Effects of recombinant H2 relaxin on the expression of matrix metalloproteinases and tissue inhibitor metalloproteinase in cultured early placental extravillous trophoblasts

Abstract

Relaxin promotes softening of the uterine cervix and inhibits uterine contractility in rats, mice and pigs. Little information, however, is available about the role of relaxin in humans. In 2002, LGR7 and LGR8 were discovered to be receptors for relaxin and those receptors were identified in the human placenta. Thus, in this study, effects of recombinant H2 (rH2) relaxin on human early placental extravillous trophoblasts (EVTs) were examined. Isolation of EVTs from early placental trophoblasts was performed using the procedures established in our laboratory. After 48-h subculture, the presence of relaxin receptors in cultured EVTs was characterized by RT-PCR and immunoblotting. The cultured EVTs were treated with different doses (0.3-3 ng/ml) of rH2 relaxin for 24 h.
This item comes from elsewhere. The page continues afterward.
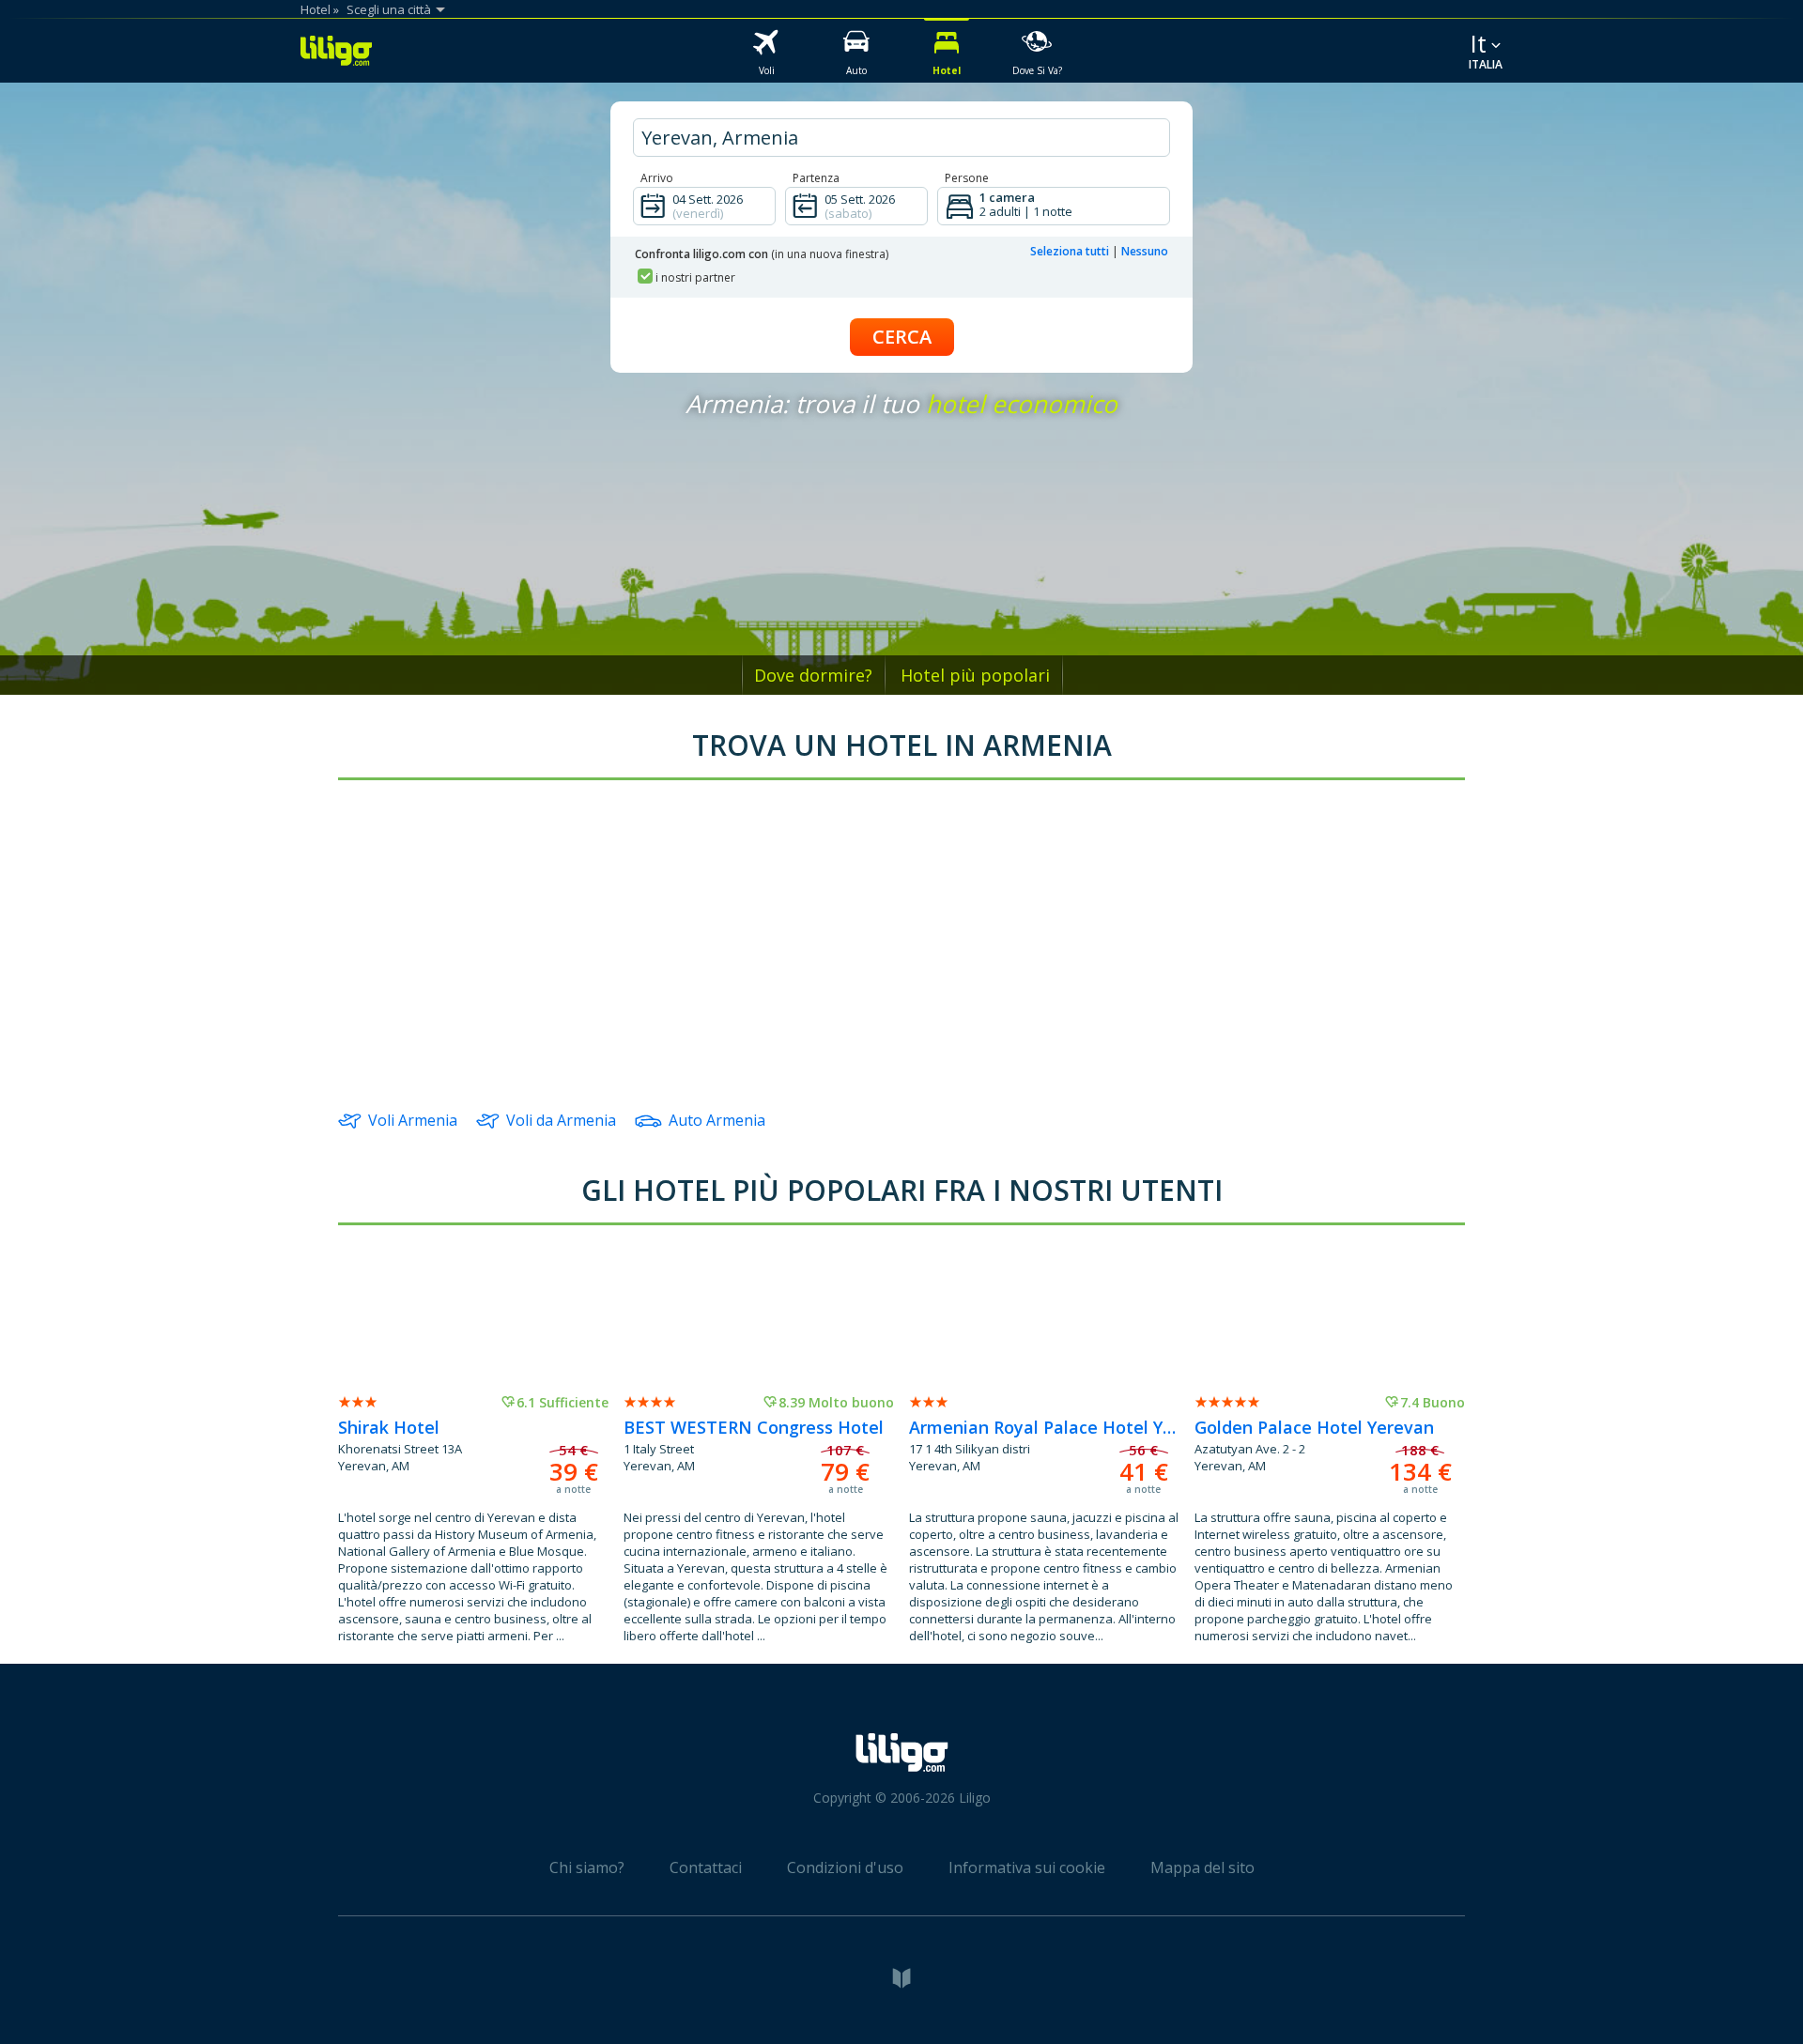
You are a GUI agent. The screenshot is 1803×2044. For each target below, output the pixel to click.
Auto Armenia (717, 1120)
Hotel (315, 9)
The effects of rH2 relaxin on MMP-2, -3, -9 and TIMP-1 mRNAs levels were examined by real-time RT-PCR. RT-PCR and immunoblotting revealed that relaxin receptors are present in early placental EVTs. Treatment with rH2 relaxin increased MMP-2 and -9 mRNAs levels and decreased TIMP-1 mRNA levels in cultured EVTs, whereas rH2 relaxin did not affect MMP-3 mRNA levels. These results suggest that relaxin may promote the invasive potential of early placental EVTs through up-regulating MMP-2, -9 mRNAs and down-regulating TIMP-1 mRNA in EVTs.